Our critic appears, however, to have exceeded the limits of candour and of charity, when he asserts that "he was governed through life by the two leading principles of interest and ambition, both of which were thwarted in his political conduct, by a temper so wayward, and a presumption so overweening, that the disappointment produced by their collision embittered his mind, and exasperated his latter days to a very high degree of malignity. Accomplished as he was in academical learning, he had no ingenuous or disinterested love of knowledge: he read only that he might teach, and he taught only that he might rise."

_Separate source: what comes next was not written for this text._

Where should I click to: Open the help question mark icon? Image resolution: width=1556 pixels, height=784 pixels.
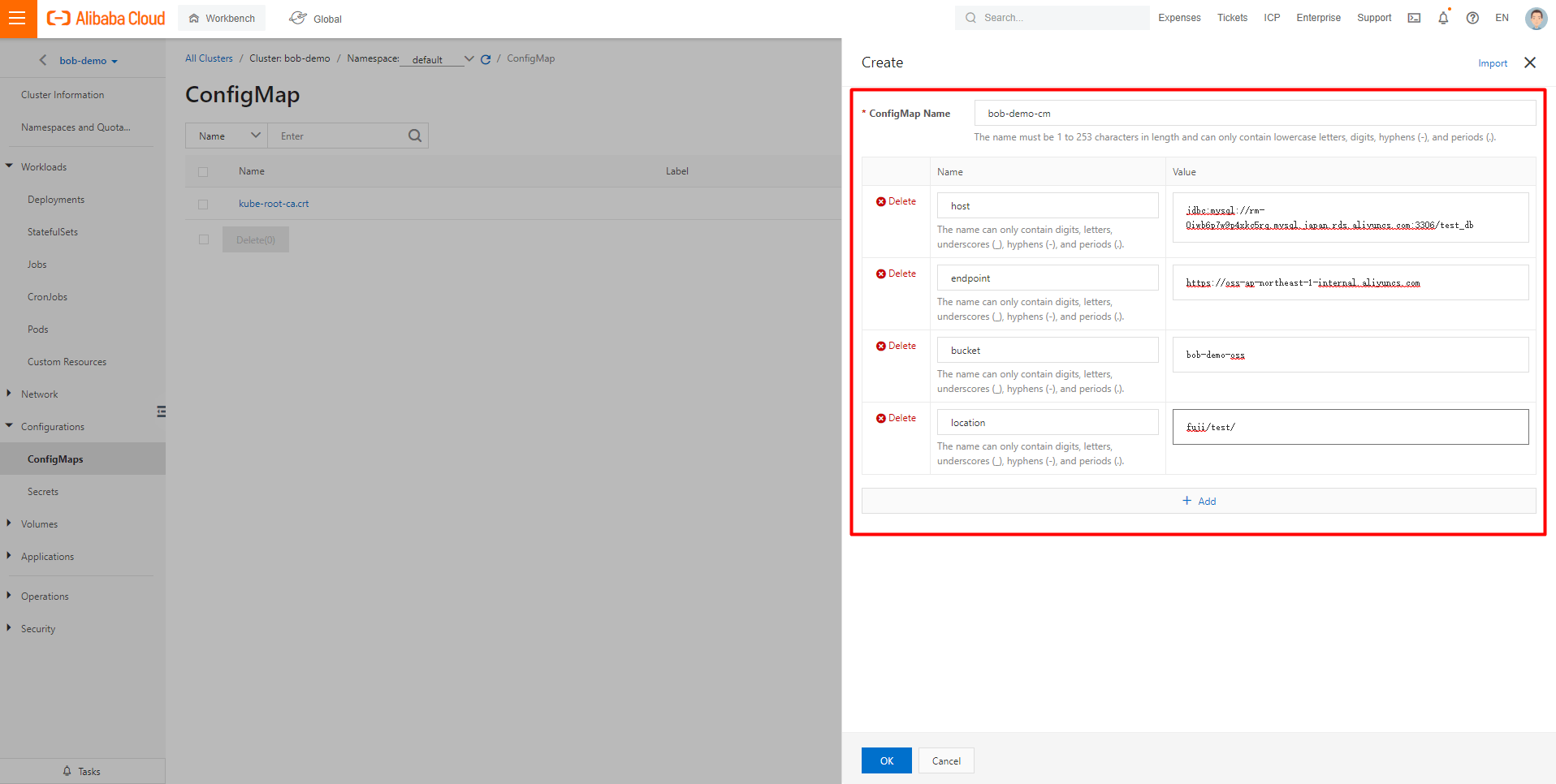coord(1472,18)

"When he felt himself neglected, he avowedly and professedly abandoned all study, because, says he, 'eagerness in the pursuit of knowledge was a part of my temper till, and only till, the acquisition of knowledge was attended with nothing but the neglect of the king and his ministers.' Disgusted, therefore, and disappointed, as much as broken in constitution, he withdrew into the wilds of Westmoreland without a library, and to this privation he voluntarily submitted almost thirty years. From taste he derived neither amusement nor occupation, for of taste he never had a tincture; placed amidst the most delicious scenes of England, he thought of nothing but turning his own portion of them to enolument!" Thus "this violent declaimer against sinecures and non-residence was the first who converted the regius professorship of divinity into a sinecure: this enemy of pluralities held at least fourteen places of preferment; this man of moderation in his wishes, and calm contentment, under the shade of retirement, spent the last twenty-nine years of his life in 'excruciating' [complaining of] those who, for his factious obstinacy, had left him to that retirement, while he was occupied in nursing up a fortune, till, according to his own boast, with the poorest bishopric in the kingdom, he became the richest bishop upon the bench."

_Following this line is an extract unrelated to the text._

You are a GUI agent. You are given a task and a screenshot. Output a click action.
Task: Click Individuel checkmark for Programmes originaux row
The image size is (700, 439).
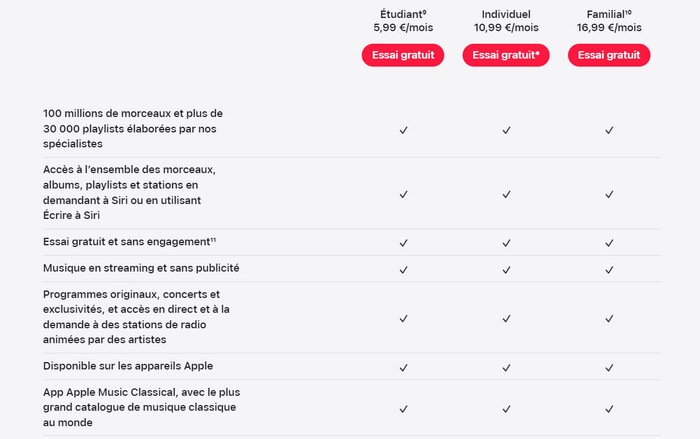pyautogui.click(x=506, y=318)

With respect to the merits of the question between him and the administration of his early friend Mr Pitt, there will probably be as many different opinions as there are readers of different political parties; but he had surely no right to expect that a ministry determined to support every minute article of the established constitution of the country, both in church and in state, should voluntarily add to the power and authority of a person who had repeatedly declared himself rather hostile than indifferent to many points which they thought essential to both; or even of one who felt so decided a conviction of the importance of every single opinion which he had himself adopted, as to refuse his concurrence in such measures of legislation as they might deem of vital importance to the good of the country, and such as had been sanctioned by the concurrent determination of the majority of a cabinet taking on themselves the whole responsibility of their proceedings. He must have been aware that a house divided against itself cannot stand, and that the members of every administration, in a country not despotic, must consent to give up something to each other's feelings, and to make a small sacrifice of private conviction for the great objects of public energy and unanimity. (L. L.)